> _What you will do_
Rewrite everything from the line containing "Where should I click to: Select the element" down to the line containing "click(x=809, y=650)", changing "Tenant Manager" to "Tenant Admin" and leaving all else as it is.

> _Dataset extract_
>>>>>

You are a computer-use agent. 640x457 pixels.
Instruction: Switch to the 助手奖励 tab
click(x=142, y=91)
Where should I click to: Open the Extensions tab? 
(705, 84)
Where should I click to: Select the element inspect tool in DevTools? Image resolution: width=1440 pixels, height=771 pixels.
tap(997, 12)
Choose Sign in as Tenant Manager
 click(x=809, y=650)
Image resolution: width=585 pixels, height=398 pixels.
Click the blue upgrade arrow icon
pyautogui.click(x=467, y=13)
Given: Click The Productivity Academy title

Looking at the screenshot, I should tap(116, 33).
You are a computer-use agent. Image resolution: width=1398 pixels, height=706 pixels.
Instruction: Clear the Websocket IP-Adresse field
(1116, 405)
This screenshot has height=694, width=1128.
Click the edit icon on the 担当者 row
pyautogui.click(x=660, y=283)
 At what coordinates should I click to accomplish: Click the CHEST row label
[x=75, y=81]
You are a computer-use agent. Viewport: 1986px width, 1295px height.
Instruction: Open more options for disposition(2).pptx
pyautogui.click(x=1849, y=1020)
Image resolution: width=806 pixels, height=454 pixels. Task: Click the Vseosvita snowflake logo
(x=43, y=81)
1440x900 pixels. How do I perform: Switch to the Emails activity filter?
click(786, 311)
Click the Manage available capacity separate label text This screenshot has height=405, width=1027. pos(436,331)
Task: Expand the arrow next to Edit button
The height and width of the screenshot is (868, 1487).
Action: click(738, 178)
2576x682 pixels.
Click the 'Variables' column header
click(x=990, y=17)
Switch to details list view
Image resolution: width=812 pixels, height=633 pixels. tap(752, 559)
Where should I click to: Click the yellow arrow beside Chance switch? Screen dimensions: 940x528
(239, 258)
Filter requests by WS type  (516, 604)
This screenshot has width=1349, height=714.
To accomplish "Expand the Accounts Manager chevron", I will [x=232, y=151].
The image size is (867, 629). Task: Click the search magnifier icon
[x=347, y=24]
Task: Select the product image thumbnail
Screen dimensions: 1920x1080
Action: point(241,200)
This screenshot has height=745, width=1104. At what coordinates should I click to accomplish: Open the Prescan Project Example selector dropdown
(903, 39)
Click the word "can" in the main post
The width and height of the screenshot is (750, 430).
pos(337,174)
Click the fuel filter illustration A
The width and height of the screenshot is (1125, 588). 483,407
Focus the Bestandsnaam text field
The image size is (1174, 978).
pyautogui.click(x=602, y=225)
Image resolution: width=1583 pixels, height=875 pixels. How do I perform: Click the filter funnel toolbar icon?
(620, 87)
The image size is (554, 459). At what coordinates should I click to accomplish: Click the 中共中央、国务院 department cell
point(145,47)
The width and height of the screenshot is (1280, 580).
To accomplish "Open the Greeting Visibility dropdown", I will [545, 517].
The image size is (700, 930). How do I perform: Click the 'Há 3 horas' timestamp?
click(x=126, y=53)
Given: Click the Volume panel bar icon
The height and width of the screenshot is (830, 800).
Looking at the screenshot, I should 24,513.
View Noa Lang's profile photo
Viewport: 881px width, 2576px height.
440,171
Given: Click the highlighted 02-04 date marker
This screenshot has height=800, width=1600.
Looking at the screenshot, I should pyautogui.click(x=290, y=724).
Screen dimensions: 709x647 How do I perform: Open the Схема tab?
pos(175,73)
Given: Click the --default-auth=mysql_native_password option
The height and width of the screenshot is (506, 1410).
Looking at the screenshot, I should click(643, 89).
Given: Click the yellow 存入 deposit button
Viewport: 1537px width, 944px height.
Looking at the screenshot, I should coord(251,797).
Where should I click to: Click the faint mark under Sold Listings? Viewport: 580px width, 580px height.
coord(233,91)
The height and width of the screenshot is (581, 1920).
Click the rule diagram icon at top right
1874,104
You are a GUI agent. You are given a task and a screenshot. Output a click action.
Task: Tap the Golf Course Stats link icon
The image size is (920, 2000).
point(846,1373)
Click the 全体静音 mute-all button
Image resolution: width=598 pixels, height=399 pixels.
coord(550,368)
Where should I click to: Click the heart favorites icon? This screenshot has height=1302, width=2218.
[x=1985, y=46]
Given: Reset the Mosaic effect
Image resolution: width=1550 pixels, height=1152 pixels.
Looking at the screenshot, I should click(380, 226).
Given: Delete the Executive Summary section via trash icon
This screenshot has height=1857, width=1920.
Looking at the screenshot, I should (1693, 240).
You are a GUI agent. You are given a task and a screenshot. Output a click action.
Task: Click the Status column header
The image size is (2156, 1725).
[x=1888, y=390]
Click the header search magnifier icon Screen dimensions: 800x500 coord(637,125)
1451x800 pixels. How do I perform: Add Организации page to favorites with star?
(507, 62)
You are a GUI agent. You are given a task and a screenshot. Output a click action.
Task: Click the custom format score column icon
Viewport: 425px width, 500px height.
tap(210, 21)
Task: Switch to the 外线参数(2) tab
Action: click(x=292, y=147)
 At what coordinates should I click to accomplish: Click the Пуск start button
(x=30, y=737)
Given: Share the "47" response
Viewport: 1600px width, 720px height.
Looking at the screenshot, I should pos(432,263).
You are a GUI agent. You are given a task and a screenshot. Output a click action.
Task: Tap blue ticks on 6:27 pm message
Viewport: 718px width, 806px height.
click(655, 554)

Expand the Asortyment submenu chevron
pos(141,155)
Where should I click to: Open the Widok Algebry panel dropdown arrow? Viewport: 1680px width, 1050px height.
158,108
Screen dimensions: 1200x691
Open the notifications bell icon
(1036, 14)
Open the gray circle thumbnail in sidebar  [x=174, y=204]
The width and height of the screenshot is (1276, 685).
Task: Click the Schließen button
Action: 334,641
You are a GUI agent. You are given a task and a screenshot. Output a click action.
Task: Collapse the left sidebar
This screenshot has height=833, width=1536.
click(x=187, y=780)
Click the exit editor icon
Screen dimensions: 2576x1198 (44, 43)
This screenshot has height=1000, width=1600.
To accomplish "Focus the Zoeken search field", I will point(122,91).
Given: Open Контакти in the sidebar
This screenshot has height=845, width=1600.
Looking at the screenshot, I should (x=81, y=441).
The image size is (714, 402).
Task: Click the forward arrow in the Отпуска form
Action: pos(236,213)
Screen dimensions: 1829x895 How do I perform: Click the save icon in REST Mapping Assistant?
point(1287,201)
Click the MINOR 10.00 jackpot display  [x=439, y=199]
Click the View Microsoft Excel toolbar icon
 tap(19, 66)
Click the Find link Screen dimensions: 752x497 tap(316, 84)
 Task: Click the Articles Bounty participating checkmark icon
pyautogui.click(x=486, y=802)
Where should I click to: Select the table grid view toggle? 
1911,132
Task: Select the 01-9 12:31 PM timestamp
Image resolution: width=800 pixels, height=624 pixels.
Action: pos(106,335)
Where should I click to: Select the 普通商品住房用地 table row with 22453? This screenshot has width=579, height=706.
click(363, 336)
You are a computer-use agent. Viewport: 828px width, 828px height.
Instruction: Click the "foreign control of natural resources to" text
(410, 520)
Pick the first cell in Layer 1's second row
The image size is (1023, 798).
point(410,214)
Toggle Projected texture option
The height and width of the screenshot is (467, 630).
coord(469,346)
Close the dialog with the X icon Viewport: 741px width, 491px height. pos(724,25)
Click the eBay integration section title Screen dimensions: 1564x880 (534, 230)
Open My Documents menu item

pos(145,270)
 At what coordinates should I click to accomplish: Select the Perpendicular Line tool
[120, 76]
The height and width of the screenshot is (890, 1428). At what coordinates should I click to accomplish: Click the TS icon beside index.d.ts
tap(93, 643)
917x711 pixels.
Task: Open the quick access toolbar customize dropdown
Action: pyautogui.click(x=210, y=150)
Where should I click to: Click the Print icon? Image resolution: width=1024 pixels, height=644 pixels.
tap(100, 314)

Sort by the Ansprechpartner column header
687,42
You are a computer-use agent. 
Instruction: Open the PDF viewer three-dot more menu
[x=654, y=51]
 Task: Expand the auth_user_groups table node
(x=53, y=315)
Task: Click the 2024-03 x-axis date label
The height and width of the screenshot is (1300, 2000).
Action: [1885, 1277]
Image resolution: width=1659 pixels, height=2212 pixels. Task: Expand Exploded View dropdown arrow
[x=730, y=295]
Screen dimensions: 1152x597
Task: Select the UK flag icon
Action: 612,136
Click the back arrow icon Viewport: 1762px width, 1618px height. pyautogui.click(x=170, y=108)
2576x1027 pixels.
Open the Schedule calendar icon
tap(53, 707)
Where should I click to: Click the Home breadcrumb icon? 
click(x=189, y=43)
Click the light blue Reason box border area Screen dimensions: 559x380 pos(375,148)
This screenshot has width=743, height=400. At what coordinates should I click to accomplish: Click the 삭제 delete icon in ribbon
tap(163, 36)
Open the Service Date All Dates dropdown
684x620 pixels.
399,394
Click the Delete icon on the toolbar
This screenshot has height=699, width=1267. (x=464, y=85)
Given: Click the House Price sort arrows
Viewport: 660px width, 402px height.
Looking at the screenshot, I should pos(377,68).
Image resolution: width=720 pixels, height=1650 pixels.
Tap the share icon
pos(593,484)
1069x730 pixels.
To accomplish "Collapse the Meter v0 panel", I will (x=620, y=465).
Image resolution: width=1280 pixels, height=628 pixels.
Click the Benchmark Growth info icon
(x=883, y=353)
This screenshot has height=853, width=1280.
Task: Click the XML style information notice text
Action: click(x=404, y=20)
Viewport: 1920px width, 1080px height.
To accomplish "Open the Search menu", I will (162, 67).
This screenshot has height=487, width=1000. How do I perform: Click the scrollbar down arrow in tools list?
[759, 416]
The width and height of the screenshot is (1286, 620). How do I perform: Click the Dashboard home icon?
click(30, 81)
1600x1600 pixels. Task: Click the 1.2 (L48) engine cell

<<<<<

> _Result_
Where should I click to: Select the element inspect tool in DevTools? Image resolution: width=1440 pixels, height=771 pixels.
tap(997, 12)
Choose Sign in as Tenant Admin
 click(x=809, y=650)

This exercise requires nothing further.